The answer must be every line of the records in which the string "agent" appears.

———

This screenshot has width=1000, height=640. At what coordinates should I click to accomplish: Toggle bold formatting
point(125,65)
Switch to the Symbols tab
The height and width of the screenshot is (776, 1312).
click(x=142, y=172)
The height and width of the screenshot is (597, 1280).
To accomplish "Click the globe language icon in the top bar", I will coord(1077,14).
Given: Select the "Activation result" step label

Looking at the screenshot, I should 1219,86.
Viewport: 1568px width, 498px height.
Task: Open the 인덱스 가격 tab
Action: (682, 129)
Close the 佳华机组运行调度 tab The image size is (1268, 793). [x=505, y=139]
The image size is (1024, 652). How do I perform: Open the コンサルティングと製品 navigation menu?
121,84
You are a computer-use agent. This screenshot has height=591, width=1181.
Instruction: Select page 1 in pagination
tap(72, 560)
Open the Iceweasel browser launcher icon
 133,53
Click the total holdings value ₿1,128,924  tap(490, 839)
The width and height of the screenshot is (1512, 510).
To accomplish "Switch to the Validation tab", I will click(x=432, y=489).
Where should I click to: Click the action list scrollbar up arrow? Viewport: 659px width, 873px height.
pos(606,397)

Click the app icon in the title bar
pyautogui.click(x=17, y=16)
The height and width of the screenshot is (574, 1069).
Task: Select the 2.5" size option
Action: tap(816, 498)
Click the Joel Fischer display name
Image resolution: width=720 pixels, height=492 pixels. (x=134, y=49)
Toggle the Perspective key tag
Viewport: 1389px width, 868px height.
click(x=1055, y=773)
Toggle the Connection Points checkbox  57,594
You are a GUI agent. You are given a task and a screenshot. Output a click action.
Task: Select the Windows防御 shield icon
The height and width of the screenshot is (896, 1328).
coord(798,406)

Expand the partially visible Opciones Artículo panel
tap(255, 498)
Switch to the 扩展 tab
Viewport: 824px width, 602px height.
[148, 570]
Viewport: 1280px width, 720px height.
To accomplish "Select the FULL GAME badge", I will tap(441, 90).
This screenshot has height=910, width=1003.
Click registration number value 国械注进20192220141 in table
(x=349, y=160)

———

# SOLUTION TO THIS PROBLEM:
You are a computer-use agent. This screenshot has height=591, width=1181.
You are a GUI agent. You are given a task and a screenshot. Output a click action.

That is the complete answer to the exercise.